« Peut-être qu’elle a changé d’avis. »
« J’en doute. Mères et filles… quand elles s’éloignent l’une de l’autre… c’est dur. Delores n’aurait pas fait le geste d’appeler si c’était pour changer d’avis par la suite. »
« Tu analyses ça comme un psy, » dit Ellington. « C’est impressionnant. »
Mackenzie remarqua à peine le compliment. Elle pensait à sa propre mère – une femme avec laquelle elle n’avait plus parlé depuis très longtemps. C’était facile de mettre à rude épreuve une relation supposée être aussi essentielle dans la vie d’une femme. Elle en savait un rayon sur les mères qui abandonnaient leurs enfants, alors il était facile pour elle de s’identifier à Delores.
Elle se demanda si Delores Manning pensait à sa mère en ce moment désespéré. Bien sûr, ça c’était si Delores Manning était encore vivante.
CHAPITRE SIX
Mackenzie savait que le bureau local du FBI le plus proche de Bent Creek se trouvait à Omaha, au Nebraska. L’idée de retourner au Nebraska à titre officiel était intimidant mais en même temps, presqu’approprié. Elle fut néanmoins plus que soulagée quand Heideman les appela pour leur dire que la base d’opérations dans le cadre de cette affaire, serait le département local de police de Bent Creek.
Elle et Ellington y arrivèrent juste après dix-huit heures ce soir-là. Au moment où elle s’avança vers les portes d’entrée du commissariat avec Ellington, la sensation désagréable d’être une femme travaillant dans les forces de police du Midwest recommença à l’envahir. Elle le ressentait dans la manière presque misogyne qu’avaient certains hommes en uniforme de la regarder. Le fait qu’elle ne porte plus les mêmes vêtements et qu’elle n’ait plus le même badge, n’y avait apparemment rien changé. Les hommes allaient continuer à la voir comme un agent de classe inférieure.
La seule différence maintenant, c’était qu’elle n’avait plus à se préoccuper de vexer ou froisser des sensibilités. Elle était ici en tant qu’agent du FBI pour aider des forces de police inexpérimentées à trouver la personne qui kidnappait des femmes sur leurs routes de campagne. Elle n’allait pas être traitée de la même manière qu’elle l’avait été la dernière fois qu’elle avait travaillé dans le Midwest, en tant que détective pour la police du Nebraska.

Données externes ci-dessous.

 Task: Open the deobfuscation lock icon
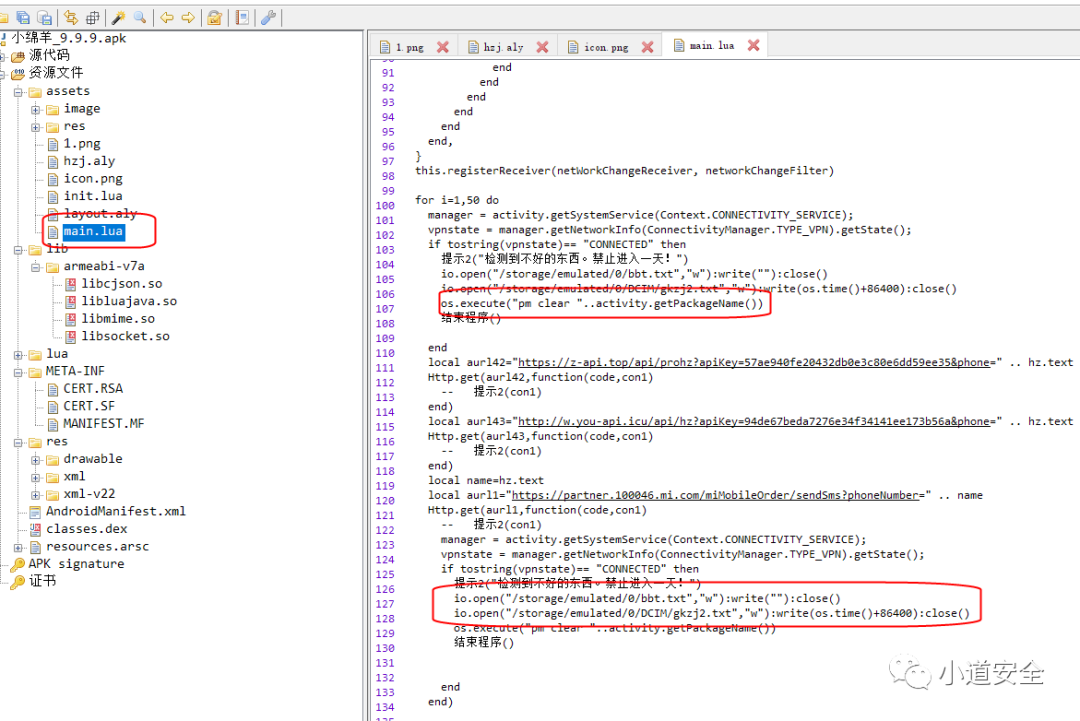[x=214, y=17]
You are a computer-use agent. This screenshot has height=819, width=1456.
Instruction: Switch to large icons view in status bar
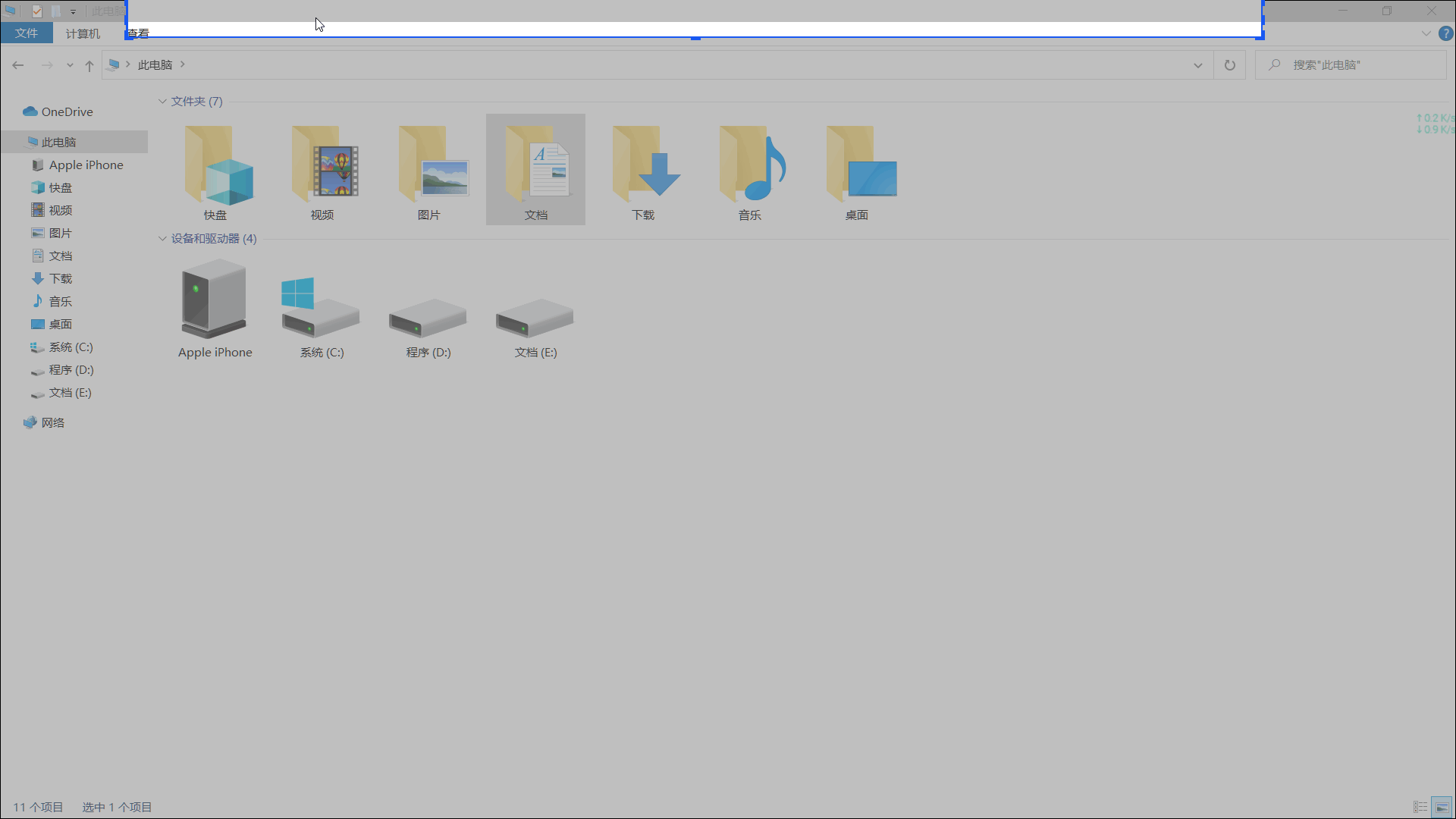[x=1442, y=807]
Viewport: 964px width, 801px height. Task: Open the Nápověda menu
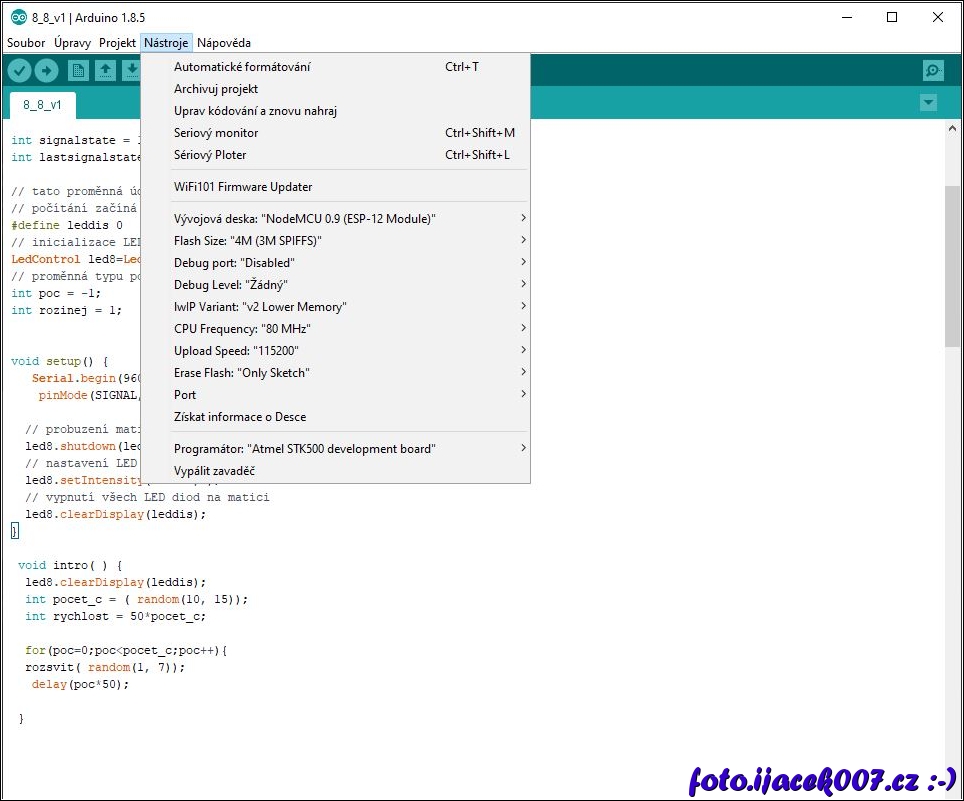(x=224, y=43)
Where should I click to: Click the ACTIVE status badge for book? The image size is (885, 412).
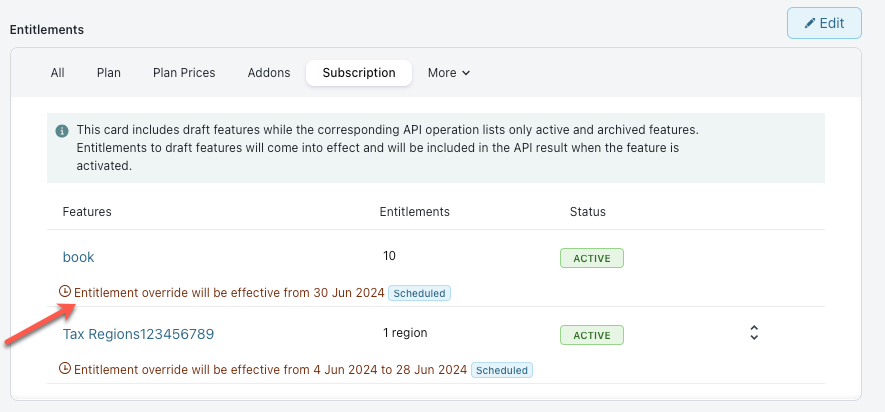pyautogui.click(x=591, y=258)
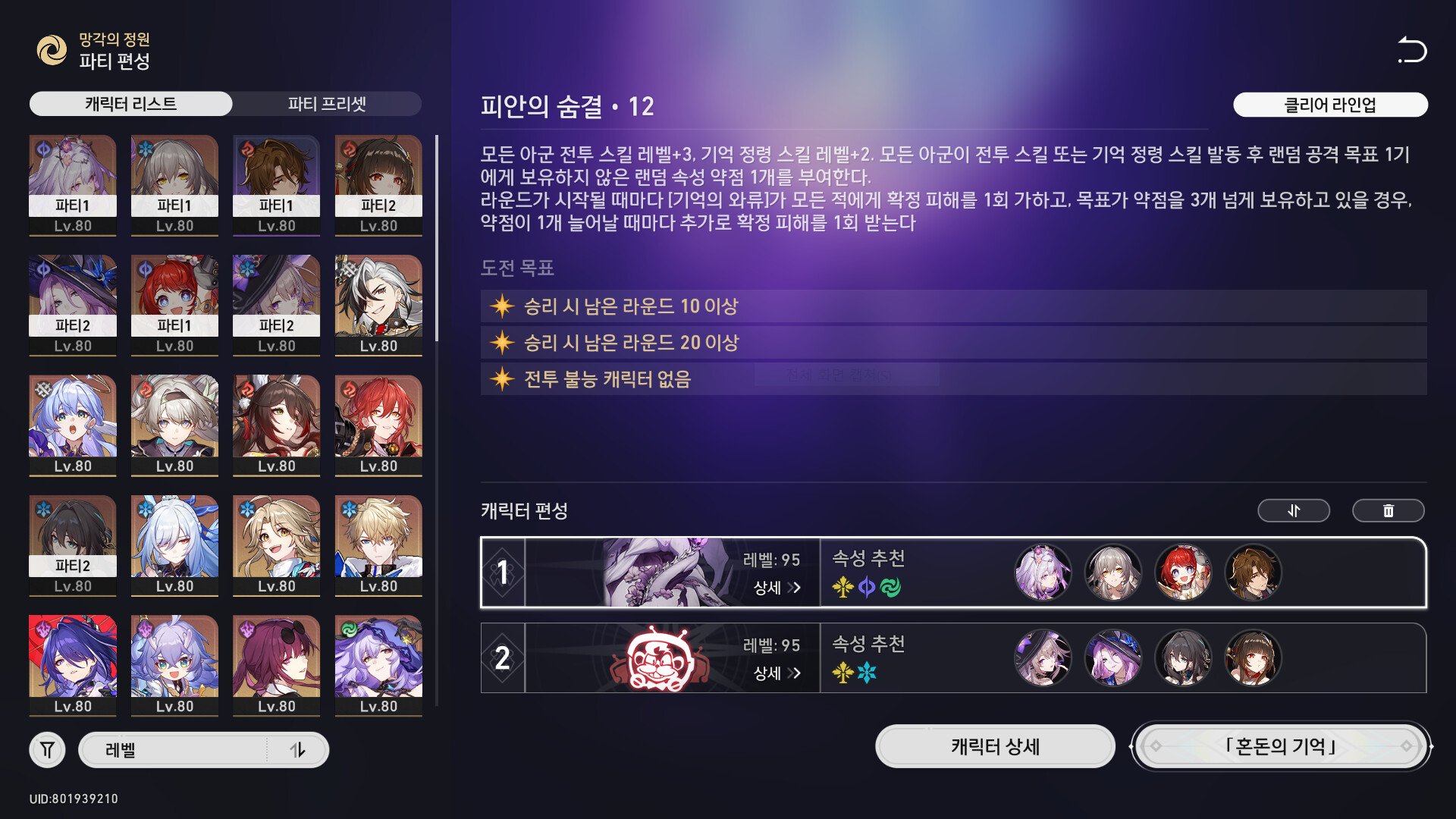
Task: Switch to the 캐릭터 리스트 tab
Action: (130, 104)
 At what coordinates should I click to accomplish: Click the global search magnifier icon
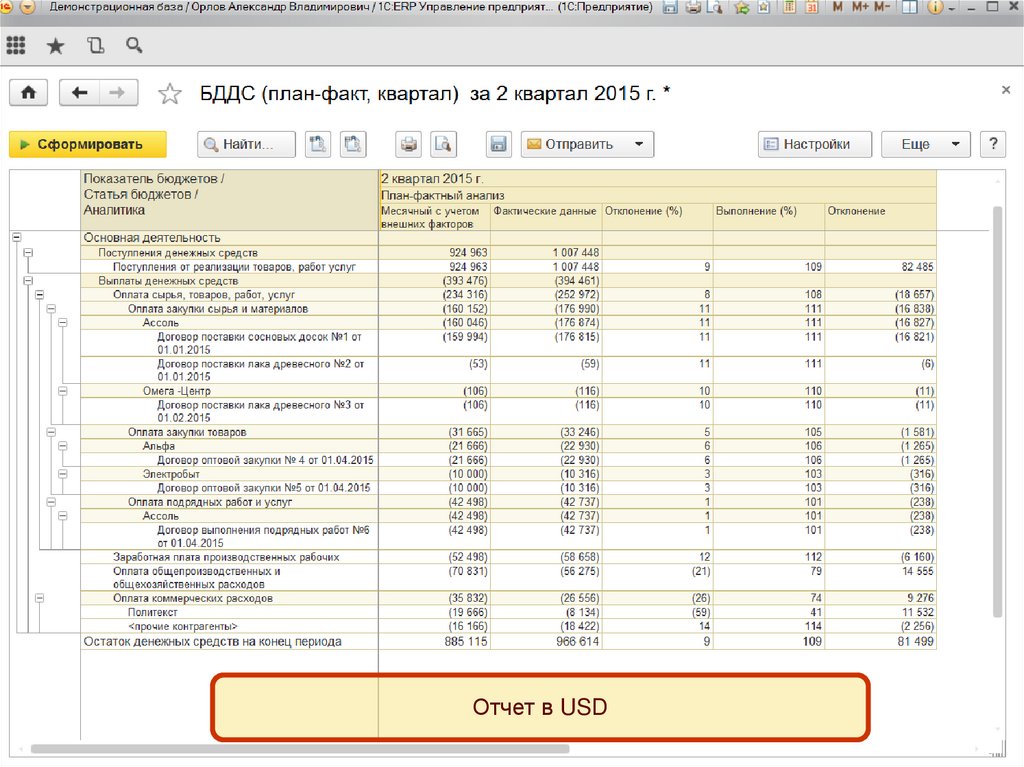click(133, 46)
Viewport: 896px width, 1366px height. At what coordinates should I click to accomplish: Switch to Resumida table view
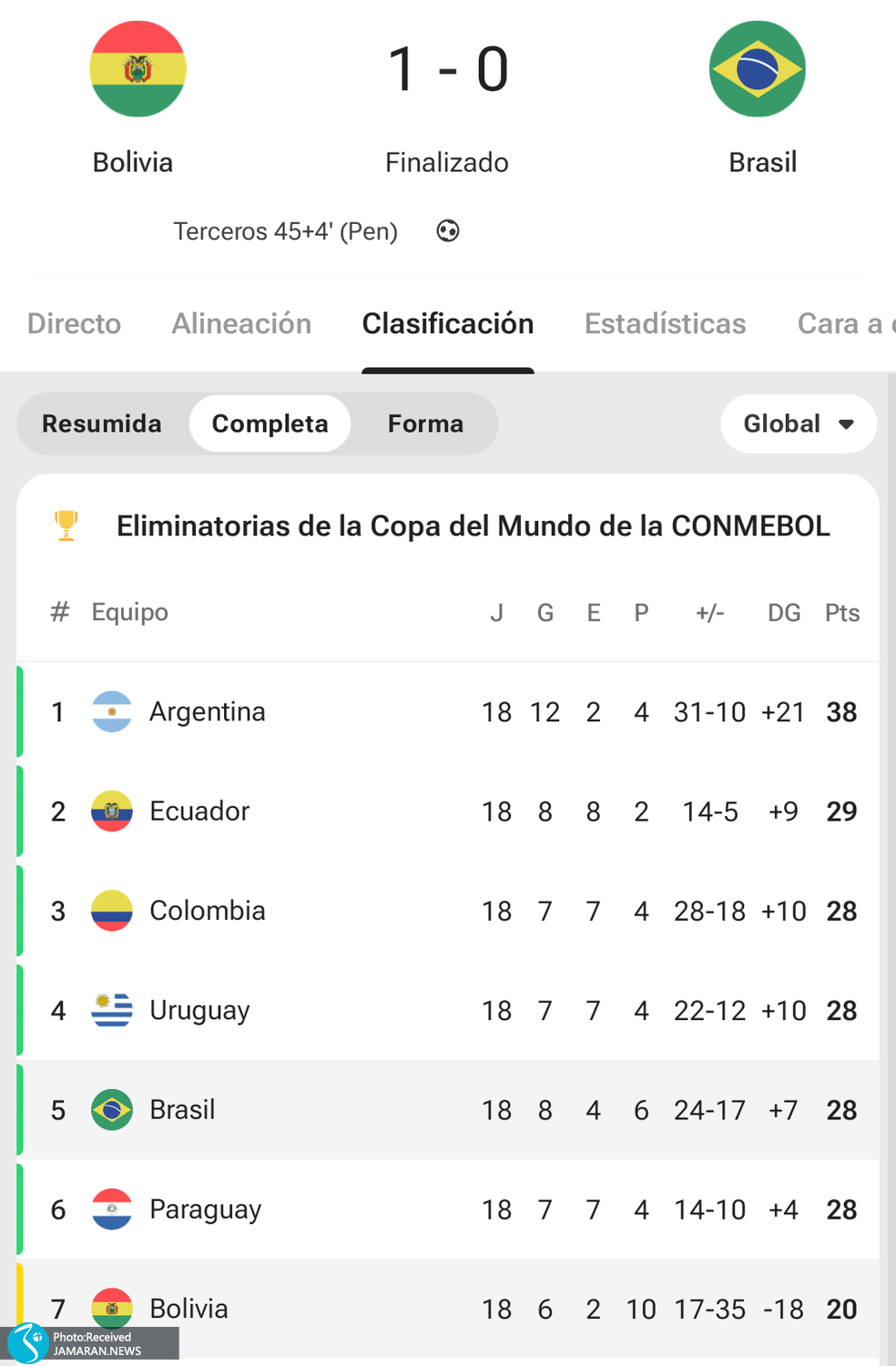(x=102, y=423)
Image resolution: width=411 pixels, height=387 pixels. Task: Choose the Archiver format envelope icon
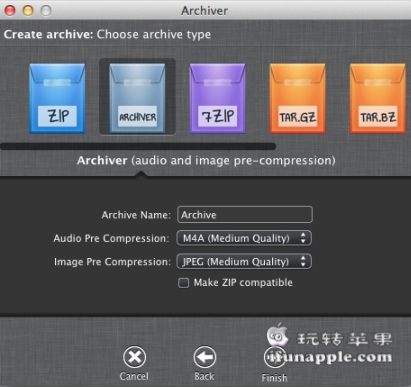point(137,98)
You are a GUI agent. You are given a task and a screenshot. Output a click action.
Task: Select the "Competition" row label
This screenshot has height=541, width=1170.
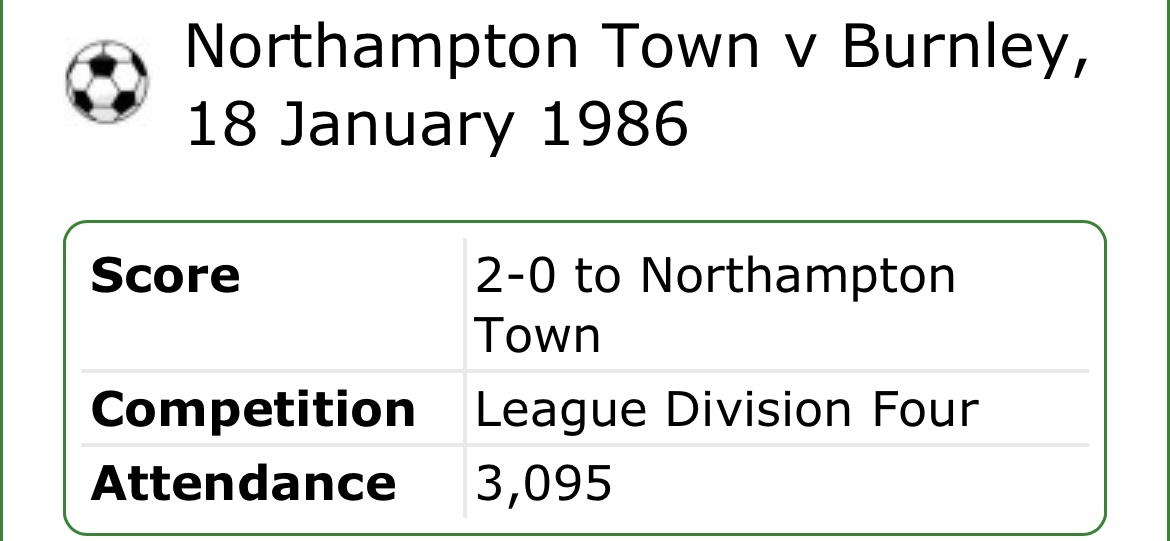[252, 410]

Mais elle découvrit rapidement qu’une partie des appréhensions qu’elle avait eues au moment d’entrer dans le commissariat s’avéraient fausses. Peut-être que le changement de position et de statut, finalement, signifiait quelque chose. Quand ils furent accompagnés jusqu’à la salle principale de conférence, elle vit que la police locale avait commandé de la nourriture chinoise à leur attention. Elle était étalée sur un petit bar à l’arrière de la pièce, avec quelques boissons et des snacks.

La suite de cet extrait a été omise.